◆ **DOCUMENT SECTION**:
────────
Reputation: 93
I have created a DataFrame with my data to run some Machine Learning experiments. I'm trying to split it into training and test sets by using the randomSplit() function, but it is giving me some exceptions which I can't figure out the reason. My code is similar to this:
Features = ['A', 'B', 'C', 'D', 'E', 'aVec', 'bVec', 'cVec', 'dVec']
vec = VectorAssembler(inputCols = Features, outputCol = 'features')
df = vec.transform(df)
df = df.select("features", "Target")
(train, test) = df.randomSplit([0.8, 0.2])
print(df.count())
print(train.count())
print(test.count())
The letters inside 'Features' represent numeric features, and the *Vec elements represent OneHotEncoding vectors (created using OneHotEncoding() function of pyspark).
When Spark reaches print(train.count()) it launches the following exception:
Py4JJavaError: An error occurred while calling o2274.count.
────────
◆ **WRITTEN PROBLEM A**: Retype the Spark post from "Reputation: 93" to "test) = df.randomSplit([0.8, 0.2])".
The Spark post and the rows come from different sources.
────────
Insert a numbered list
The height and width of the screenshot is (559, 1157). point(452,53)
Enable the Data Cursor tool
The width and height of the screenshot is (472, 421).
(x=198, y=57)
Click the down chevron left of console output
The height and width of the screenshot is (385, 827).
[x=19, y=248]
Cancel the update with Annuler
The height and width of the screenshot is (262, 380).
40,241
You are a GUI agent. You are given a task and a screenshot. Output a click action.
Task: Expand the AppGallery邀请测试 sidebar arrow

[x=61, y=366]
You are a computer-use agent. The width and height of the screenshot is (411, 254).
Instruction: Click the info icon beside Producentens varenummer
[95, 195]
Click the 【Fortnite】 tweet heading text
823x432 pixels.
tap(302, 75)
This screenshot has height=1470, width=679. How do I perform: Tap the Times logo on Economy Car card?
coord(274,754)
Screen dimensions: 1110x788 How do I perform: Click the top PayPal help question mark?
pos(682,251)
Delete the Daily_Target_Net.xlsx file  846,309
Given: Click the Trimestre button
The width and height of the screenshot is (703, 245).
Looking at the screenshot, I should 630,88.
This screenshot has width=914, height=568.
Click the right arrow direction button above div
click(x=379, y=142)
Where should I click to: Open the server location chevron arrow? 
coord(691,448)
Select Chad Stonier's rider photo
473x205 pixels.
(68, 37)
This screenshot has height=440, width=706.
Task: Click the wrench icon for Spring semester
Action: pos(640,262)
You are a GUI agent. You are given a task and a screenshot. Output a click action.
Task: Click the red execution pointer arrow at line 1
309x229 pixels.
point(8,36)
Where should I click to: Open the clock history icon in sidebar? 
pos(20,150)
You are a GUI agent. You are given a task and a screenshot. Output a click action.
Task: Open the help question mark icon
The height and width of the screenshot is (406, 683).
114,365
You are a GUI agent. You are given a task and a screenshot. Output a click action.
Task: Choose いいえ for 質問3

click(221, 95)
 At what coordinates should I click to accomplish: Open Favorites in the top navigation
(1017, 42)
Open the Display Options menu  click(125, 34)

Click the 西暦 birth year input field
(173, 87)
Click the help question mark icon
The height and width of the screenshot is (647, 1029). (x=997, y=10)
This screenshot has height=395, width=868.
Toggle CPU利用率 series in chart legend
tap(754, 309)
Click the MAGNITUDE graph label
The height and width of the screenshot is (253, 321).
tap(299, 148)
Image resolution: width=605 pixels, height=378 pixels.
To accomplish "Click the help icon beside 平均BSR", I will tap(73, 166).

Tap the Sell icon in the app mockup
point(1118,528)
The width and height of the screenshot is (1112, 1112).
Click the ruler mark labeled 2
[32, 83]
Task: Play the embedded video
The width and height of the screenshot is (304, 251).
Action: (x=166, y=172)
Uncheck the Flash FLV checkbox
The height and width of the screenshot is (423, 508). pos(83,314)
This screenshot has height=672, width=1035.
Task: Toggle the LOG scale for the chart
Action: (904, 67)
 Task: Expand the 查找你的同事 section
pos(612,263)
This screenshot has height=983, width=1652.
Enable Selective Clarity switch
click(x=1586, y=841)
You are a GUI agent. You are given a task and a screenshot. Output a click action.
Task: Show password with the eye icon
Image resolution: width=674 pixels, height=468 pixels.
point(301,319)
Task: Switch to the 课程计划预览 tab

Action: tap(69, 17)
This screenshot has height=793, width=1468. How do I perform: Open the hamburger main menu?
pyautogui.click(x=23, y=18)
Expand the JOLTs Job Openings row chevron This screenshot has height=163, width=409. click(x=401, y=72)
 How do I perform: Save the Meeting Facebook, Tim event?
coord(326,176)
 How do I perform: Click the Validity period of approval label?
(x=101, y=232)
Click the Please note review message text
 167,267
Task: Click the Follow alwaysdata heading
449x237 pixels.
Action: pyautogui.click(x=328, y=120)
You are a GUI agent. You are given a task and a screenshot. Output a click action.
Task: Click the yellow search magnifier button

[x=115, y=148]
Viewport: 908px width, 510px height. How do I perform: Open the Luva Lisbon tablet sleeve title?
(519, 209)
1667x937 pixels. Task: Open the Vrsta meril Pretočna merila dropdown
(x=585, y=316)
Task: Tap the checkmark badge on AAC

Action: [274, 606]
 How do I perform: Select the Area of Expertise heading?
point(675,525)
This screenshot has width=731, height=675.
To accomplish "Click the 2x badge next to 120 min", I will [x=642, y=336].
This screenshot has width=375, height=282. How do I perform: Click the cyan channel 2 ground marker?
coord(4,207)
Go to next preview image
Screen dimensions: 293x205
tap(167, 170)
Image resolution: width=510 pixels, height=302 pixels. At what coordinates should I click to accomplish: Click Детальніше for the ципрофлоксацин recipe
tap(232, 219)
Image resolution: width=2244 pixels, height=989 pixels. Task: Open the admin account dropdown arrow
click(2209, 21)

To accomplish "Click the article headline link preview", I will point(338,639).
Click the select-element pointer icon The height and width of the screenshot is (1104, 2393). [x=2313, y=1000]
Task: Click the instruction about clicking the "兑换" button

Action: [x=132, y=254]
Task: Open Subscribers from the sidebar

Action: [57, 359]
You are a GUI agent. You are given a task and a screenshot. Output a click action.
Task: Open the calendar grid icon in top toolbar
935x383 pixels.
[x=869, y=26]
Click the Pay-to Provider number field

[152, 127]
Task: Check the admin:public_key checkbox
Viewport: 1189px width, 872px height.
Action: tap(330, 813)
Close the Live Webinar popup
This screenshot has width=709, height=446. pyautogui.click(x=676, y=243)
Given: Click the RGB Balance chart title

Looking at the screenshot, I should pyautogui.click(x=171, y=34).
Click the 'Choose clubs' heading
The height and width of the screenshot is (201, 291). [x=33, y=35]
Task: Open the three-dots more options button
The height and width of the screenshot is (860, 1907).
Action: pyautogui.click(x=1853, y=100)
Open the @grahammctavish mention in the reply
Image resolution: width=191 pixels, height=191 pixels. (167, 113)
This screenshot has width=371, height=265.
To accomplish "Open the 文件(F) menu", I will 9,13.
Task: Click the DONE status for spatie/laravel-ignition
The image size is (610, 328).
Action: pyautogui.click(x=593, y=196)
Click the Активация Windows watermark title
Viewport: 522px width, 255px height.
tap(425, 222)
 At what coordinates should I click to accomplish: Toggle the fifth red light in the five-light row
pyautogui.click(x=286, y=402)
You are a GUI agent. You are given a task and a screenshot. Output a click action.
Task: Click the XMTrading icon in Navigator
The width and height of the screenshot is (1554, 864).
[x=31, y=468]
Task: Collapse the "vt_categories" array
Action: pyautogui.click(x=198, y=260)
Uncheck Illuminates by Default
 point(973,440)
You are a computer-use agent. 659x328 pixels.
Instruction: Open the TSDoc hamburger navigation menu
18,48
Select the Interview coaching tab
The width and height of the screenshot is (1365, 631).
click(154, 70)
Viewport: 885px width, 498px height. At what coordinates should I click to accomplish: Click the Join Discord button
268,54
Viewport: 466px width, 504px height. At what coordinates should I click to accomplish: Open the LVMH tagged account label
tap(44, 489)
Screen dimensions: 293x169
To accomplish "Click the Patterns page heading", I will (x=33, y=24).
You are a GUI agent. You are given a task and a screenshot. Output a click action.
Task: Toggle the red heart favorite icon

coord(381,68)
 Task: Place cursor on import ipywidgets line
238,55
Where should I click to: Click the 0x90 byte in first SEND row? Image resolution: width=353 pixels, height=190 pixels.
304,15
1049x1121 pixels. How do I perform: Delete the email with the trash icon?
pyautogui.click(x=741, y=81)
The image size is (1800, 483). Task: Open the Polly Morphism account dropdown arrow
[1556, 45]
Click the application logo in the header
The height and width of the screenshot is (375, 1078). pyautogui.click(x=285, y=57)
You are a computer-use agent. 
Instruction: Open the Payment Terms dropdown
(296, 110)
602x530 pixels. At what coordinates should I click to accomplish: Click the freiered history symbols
────────
◆ **WRITTEN PROBLEM B**: In the rows, convert the lines from the line with "Click the 西暦 birth year input field" to the line with "tap(299, 148)" into a Markdown table with a Num column for each line's number and a Content column for its text. Skip blank lines.

◆ **OUTPUT A**:
Reputation: 93
I have created a DataFrame with my data to run some Machine Learning experiments. I'm trying to split it into training and test sets by using the randomSplit() function, but it is giving me some exceptions which I can't figure out the reason. My code is similar to this:
Features = ['A', 'B', 'C', 'D', 'E', 'aVec', 'bVec', 'cVec', 'dVec']
vec = VectorAssembler(inputCols = Features, outputCol = 'features')
df = vec.transform(df)
df = df.select("features", "Target")
(train, test) = df.randomSplit([0.8, 0.2])

◆ **OUTPUT B**:
| Num | Content |
|---|---|
| 1 | Click the 西暦 birth year input field |
| 2 | (173, 87) |
| 3 | Click the help question mark icon |
| 4 | The height and width of the screenshot is (647, 1029). (x=997, y=10) |
| 5 | This screenshot has height=395, width=868. |
| 6 | Toggle CPU利用率 series in chart legend |
| 7 | tap(754, 309) |
| 8 | Click the MAGNITUDE graph label |
| 9 | The height and width of the screenshot is (253, 321). |
| 10 | tap(299, 148) |